RustyLens uses Tesseract for OCR and supports all Tesseract language packs — over 100 languages in total.

How language detection works¶

At startup, RustyLens scans the tessdata directory (typically /usr/share/tessdata/) for .traineddata files and populates the language dropdown automatically. Any language pack you install is picked up on the next launch.
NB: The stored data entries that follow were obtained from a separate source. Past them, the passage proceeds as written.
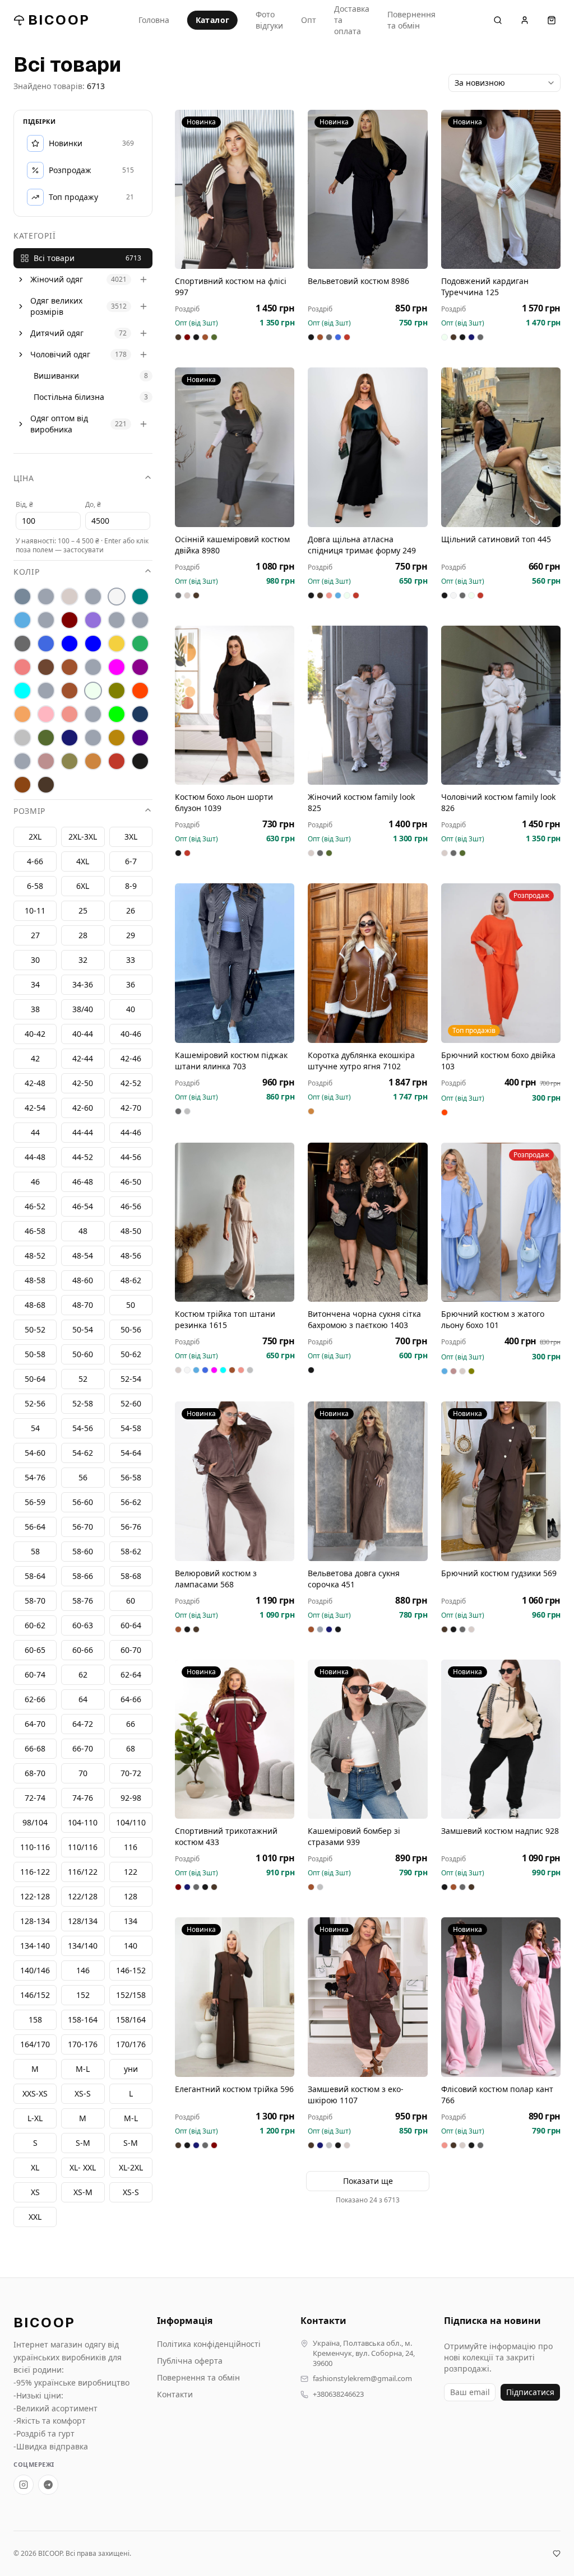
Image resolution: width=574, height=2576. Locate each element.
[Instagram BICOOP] (23, 2485)
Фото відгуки (269, 20)
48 (82, 1231)
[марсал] (140, 667)
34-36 (82, 984)
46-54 (82, 1206)
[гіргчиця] (117, 620)
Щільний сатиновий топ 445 (496, 539)
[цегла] (93, 761)
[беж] (69, 596)
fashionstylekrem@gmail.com (362, 2378)
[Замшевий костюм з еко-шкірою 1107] (367, 1996)
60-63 (82, 1625)
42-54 (35, 1107)
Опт (308, 20)
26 (130, 910)
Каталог (212, 20)
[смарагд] (46, 738)
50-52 (35, 1329)
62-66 (35, 1699)
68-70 (35, 1773)
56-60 (82, 1502)
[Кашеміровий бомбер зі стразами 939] (367, 1739)
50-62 (131, 1354)
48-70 (82, 1304)
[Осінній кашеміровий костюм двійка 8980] (234, 447)
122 (130, 1871)
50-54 (82, 1329)
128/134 (83, 1921)
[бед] (46, 596)
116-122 (35, 1871)
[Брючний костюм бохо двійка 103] (501, 962)
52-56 (35, 1403)
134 (130, 1921)
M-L (131, 2118)
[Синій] (140, 714)
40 (130, 1009)
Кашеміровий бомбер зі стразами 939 (354, 1836)
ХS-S (83, 2093)
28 (82, 935)
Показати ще (368, 2181)
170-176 (83, 2044)
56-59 (35, 1502)
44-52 (82, 1157)
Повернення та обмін (411, 20)
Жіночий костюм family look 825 (361, 802)
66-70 (82, 1748)
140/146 (35, 1970)
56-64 (35, 1526)
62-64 (131, 1674)
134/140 (83, 1945)
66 (130, 1723)
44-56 (131, 1157)
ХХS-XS (35, 2093)
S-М (83, 2142)
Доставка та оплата (351, 19)
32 (82, 959)
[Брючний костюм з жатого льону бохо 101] (501, 1222)
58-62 (131, 1551)
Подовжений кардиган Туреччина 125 (485, 286)
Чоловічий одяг (60, 354)
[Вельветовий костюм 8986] (367, 189)
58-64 (35, 1576)
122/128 (83, 1896)
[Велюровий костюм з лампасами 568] (234, 1480)
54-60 (35, 1452)
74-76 (82, 1797)
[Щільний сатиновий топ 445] (501, 447)
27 (35, 935)
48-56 (131, 1255)
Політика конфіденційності (209, 2344)
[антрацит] (22, 596)
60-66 (82, 1650)
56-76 (131, 1526)
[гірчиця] (140, 620)
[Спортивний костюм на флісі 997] (234, 189)
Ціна (23, 478)
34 (35, 984)
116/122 (83, 1871)
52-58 (82, 1403)
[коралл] (22, 667)
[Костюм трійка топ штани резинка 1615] (234, 1222)
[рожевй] (93, 714)
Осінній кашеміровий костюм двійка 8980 (232, 545)
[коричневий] (46, 667)
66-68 (35, 1748)
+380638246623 (338, 2394)
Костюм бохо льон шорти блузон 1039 (224, 802)
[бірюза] (140, 596)
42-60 (82, 1107)
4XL (82, 861)
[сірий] (22, 738)
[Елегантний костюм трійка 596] (234, 1996)
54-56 (82, 1428)
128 (130, 1896)
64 (82, 1699)
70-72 (131, 1773)
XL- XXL (83, 2167)
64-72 (82, 1723)
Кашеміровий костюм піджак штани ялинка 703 (231, 1061)
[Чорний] (140, 761)
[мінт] (22, 691)
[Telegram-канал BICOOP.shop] (48, 2485)
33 (130, 959)
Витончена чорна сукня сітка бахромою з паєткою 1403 (364, 1319)
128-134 (35, 1921)
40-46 (131, 1033)
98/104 (35, 1822)
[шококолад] (22, 785)
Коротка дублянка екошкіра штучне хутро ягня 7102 (361, 1061)
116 (130, 1847)
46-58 (35, 1231)
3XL (130, 836)
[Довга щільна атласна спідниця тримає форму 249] (367, 447)
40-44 (82, 1033)
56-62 (131, 1502)
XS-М (82, 2192)
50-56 (131, 1329)
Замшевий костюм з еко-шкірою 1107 (356, 2094)
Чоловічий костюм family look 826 (498, 802)
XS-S (131, 2192)
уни (131, 2068)
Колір (26, 571)
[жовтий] (117, 644)
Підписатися (530, 2392)
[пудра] (46, 714)
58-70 (35, 1600)
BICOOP (59, 20)
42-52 (131, 1083)
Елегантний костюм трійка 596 (234, 2089)
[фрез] (46, 761)
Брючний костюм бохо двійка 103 (498, 1061)
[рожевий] (69, 714)
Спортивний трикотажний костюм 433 (226, 1836)
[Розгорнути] (20, 279)
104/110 (131, 1822)
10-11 (35, 910)
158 (35, 2019)
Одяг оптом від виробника (59, 424)
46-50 (131, 1181)
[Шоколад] (46, 785)
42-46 (131, 1058)
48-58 (35, 1280)
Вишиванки (56, 375)
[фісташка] (22, 761)
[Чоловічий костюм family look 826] (501, 705)
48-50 (131, 1231)
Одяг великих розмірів (56, 306)
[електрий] (69, 644)
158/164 (131, 2019)
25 (82, 910)
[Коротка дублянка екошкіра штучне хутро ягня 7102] (367, 962)
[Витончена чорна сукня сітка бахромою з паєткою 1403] (367, 1222)
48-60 (82, 1280)
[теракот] (93, 738)
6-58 (35, 886)
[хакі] (69, 761)
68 (130, 1748)
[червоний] (117, 761)
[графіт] (22, 644)
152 (83, 1995)
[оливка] (117, 691)
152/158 (131, 1995)
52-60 (131, 1403)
Installing language packs¶

Via `install.sh`¶

The easiest way to add languages:

./install.sh --european        # Western + Eastern European
./install.sh --asian           # CJK, Korean, Vietnamese, Thai
./install.sh --langs "fra jpn" # Custom selection

See install.sh for the full list of language group flags.

Via your package manager¶

ArchDebian / UbuntuFedora

sudo pacman -S tesseract-data-fra   # French
sudo pacman -S tesseract-data-jpn   # Japanese

sudo apt install tesseract-ocr-fra
sudo apt install tesseract-ocr-jpn

sudo dnf install tesseract-langpack-fra
sudo dnf install tesseract-langpack-jpn

Direct tessdata download¶

If your package manager does not carry a specific language, download it directly from the tessdata_fast repository:

sudo curl -fsSL \
  https://github.com/tesseract-ocr/tessdata_fast/raw/main/fra.traineddata \
  -o /usr/share/tessdata/fra.traineddata

Or use --download with install.sh to force direct download for all selected languages:

./install.sh --langs "fra jpn" --download

Common language codes¶

Code	Language
`eng`	English
`deu`	German
`fra`	French
`spa`	Spanish
`ita`	Italian
`por`	Portuguese
`rus`	Russian
`jpn`	Japanese
`chi_sim`	Chinese (Simplified)
`chi_tra`	Chinese (Traditional)
`kor`	Korean
`ara`	Arabic
`hin`	Hindi
`ben`	Bengali
`vie`	Vietnamese
`tha`	Thai

For the complete list of codes, see the Tesseract data files documentation.

Using multiple languages¶

The Auto (all) option in the dropdown runs OCR using every installed language simultaneously. This is helpful when you are unsure of the image's language, but increases processing time and may reduce per-language accuracy.

For best results, select the specific language that matches your image content.